I want to thank the folks here at Poplar High School for
the use of the venue. Very, very nice. I want to thank Chairman
Stafne for not only his testimony but for his hospitality. I
want to thank all the participants who participated today.
I want to thank all of you for coming to this hearing. You
need to know that the hearing record will remain open for two
weeks. And this doesn't apply just to the folks who are here,
this applies to all of you and your neighbors. The hearing
record will be open for two weeks. If you would like to
contribute your comments, the easiest way to do it is to get on
the internet, providing you have access to it,
indianaffairs.gov, and we can take your input to the testimony
at this hearing, you can add to the testimony if you so choose.
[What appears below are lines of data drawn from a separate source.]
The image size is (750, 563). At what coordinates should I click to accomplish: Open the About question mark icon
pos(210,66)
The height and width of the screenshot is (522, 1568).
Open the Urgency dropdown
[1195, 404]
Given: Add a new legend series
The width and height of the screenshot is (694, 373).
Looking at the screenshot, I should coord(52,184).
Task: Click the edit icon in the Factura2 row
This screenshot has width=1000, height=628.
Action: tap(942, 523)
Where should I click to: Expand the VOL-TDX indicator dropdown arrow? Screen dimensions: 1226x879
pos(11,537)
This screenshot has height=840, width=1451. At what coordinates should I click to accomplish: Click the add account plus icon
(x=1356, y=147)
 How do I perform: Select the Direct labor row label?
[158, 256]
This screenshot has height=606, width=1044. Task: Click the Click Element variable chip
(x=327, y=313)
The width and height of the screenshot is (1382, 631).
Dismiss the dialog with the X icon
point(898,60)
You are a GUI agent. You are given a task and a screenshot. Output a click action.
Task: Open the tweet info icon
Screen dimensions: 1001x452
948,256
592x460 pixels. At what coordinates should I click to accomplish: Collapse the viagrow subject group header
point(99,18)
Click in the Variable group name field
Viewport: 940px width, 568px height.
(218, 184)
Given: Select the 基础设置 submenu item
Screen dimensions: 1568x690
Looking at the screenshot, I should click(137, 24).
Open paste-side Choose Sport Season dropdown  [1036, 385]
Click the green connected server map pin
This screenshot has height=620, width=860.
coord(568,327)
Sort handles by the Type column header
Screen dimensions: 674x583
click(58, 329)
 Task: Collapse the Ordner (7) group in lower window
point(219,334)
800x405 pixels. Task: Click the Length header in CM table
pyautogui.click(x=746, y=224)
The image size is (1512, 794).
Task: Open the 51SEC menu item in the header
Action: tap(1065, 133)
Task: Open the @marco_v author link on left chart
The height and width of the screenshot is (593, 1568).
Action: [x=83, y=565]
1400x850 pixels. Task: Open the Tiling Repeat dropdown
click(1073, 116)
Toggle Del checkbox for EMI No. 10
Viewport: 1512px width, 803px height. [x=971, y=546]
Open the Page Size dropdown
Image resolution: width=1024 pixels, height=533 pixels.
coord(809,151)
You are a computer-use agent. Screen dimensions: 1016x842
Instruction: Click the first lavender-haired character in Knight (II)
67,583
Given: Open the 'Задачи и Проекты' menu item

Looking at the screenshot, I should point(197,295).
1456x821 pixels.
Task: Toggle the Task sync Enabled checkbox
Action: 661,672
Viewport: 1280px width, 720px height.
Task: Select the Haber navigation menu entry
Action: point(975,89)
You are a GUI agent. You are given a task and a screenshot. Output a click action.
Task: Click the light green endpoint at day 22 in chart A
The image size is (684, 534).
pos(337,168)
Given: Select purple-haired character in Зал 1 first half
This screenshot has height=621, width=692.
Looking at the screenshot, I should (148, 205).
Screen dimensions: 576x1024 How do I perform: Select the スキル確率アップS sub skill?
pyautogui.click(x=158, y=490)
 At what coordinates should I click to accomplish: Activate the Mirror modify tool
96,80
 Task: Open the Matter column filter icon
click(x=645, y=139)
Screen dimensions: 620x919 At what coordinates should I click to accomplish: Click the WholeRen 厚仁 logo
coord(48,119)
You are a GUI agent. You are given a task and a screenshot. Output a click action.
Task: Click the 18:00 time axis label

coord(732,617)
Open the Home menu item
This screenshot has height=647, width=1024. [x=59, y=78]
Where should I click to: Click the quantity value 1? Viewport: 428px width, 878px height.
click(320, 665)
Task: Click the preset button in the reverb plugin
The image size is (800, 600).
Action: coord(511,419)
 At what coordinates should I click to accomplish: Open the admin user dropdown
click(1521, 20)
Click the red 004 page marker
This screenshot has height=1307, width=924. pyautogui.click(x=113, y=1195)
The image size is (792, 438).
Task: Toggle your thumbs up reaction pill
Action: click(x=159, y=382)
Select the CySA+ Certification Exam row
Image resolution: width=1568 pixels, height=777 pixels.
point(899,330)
It is one of those things. Technology can help make a
difference.
I want to thank you all for being here once again. I very,
very much appreciate the participation, very, very much
appreciate the heartfelt testimony. And with that, this Indian
Affairs Committee meeting is adjourned.
[Whereupon, at 3:00 p.m., the hearing was adjourned.]
A P P E N D I X
Prepared Statement of Annie Belcourt-Dittloff, Ph.D., Missoula, Montana
Honorable Senator Tester and Committee Members,
Suicide is clearly one of the most significant problems facing
Native American communities in Montana. I would first like to take this
opportunity to thank Senator Tester for the work he has done to address
this problem. Native Americans in Montana are nearly twice as likely to
take their own lives (21.4 per 100,000-Native Americans in Montana
versus 11.0 per 100,000-U.S. rate). This rate is even higher in
specific Native reservations in our state. This is unacceptable. We
must all join together to improve the health and hope of our native
communities and youth. As we have seen, the youth are the population
most at risk. However, as we all appreciate our children and youth are
our most important resource and hope for healthier communities in the
future.
Reducing the problem of suicide among our Native American
communities in Montana will require collaborative efforts aimed at
improving our collective understanding of the problems associated with
suicide and potential solutions. I have multiple connections to the
tribal communities and I am personally committed to improving the
overall health of Native American communities. I was trained as a
clinical psychologist and completed my doctorate at the University of
Montana in 2006. I went on to complete an internship year at the Denver
Veterans Affairs Medical Center and a 4-year postdoctoral faculty
position at the Centers for American Indian and Alaska Native Health
concentrating on posttraumatic stress and mental health disparities
(suicide, trauma, PTSD, depression, and cultural factors) in Native
American populations. My research and clinical practice experiences
have focused upon mental health disparities, trauma, depression,
anxiety, posttraumatic stress reactions and disorders, risk factors,
and resiliency.
I write to you today from both a professional and a personal
perspective. As a researcher and faculty member in the state of
Montana, I am interested in advancing knowledge, science, and practice
to improve health disparities facing American Indians. I know the vital
importance of science, intervention, and community collaboration in
this process. My comments reflect my beliefs that we must all invest in
quality collaborative intervention, prevention, science, education, and
health care practice within our Native communities. My comments reflect
these beliefs and commitment towards working to address the problem of
suicide. While some Montana reservation communities have received a lot
of recent media attention, it is important to note that the problem of
youth suicide has been impacting every Native American community in
Montana. As such, it is important that each community receive access to
scientific, clinical, educational, and prevention opportunities.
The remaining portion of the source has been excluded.